HOMELAND SECURITY

Earth Needs More Robust Early Warning Space Weather Systems

1/1/2015
By Stew Magnuson

A panel of experts gathered on Capitol Hill recently in an effort to tone down some of the doomsday scenarios being associated with solar storms.

The notion that highly charged particles ejected from the sun will send civilization back to the Dark Ages when it destroys electrical grids has been propagated by the media and the producers of television shows.

“This is a very complicated field that you cannot condense into a few sound bites,” said Madhulika Guhathakurta, lead scientist with the Living With a Star Program at NASA. But when a major solar storm is approaching, the media takes a few quotes and sensationalizes them.

“It gets condensed into: ‘The power grid is going to collapse and all hell is breaking loose,’” she added.

Frank Koza, executive director of infrastructure planning support at electricity distributer PJM Interconnection, said utilities generally have a four- to six-hour warning of when a large solar storm is approaching Earth.
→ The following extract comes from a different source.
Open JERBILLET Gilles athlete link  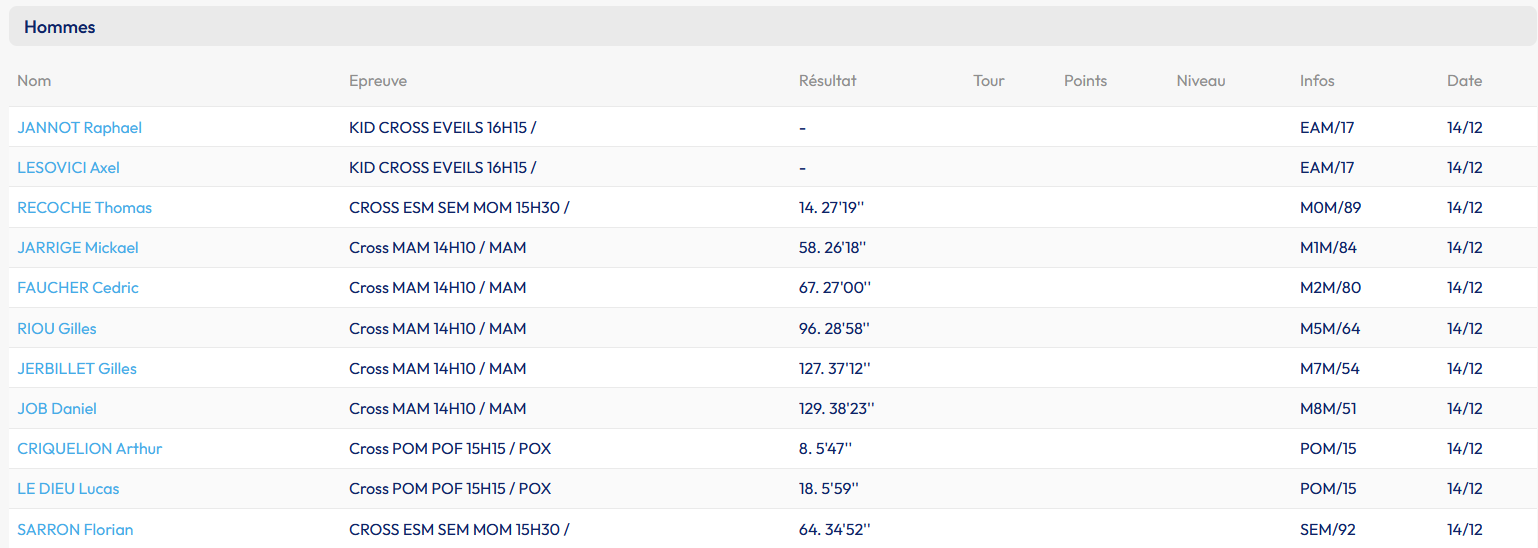pyautogui.click(x=77, y=369)
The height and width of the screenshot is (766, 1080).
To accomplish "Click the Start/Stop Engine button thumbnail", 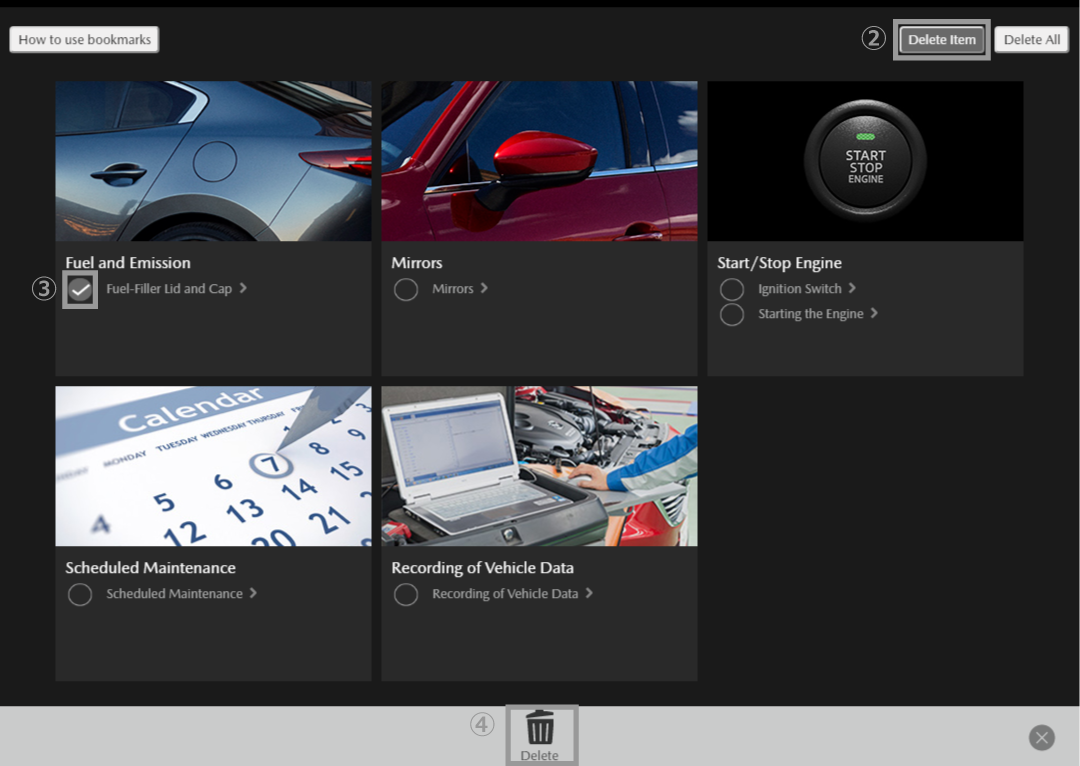I will click(x=865, y=161).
They can take measures to mitigate the effects, he added. Like the study of the sun, heliophysics, the procedures utilities take to gird themselves against solar storms are complicated and difficult to reduce to a sound bite, he said.

“We can as simply as possible explain some of these phenomenon and what we do to counter-act them and trust people will understand,” he said.

“We would like people to know that mitigation is there, and it is working,” he added.

The sun and its relationship to planets such as Earth is not well understood, and the field of heliophysics is relatively new, panelists said. Space weather predictions are about where terrestrial weather forecasts were 40 years ago, said Thomas Berger, director of the National Weather Service’s space weather prediction forecast office in Boulder, Colorado.

Today there are only a handful of satellites tasked with observing the sun. They are like buoys in a vast sea of space that goes on for millions of miles. They provide critical data that helps forecasts, but these are mostly research spacecraft or payloads piggybacking on other satellites and not specifically designed to forecast space weather, Berger said.

Col. Rob Swanson, Air Force chief of weather strategic plans and interagency integration division at the Air Force’s directorate of weather, listed 10 critical military missions that can be affected by solar storms. Chief among them was the disruption of GPS signals and high frequency radio communications.

One or two satellites are “killed off” by solar storms every solar maximum — a period of intense activity on the sun which occurs every 11 years, Berger said.

The challenge for the space community is making lawmakers who hold the purse strings understand the importance of space weather forecast, and the impact that events can have on modern technology, he added.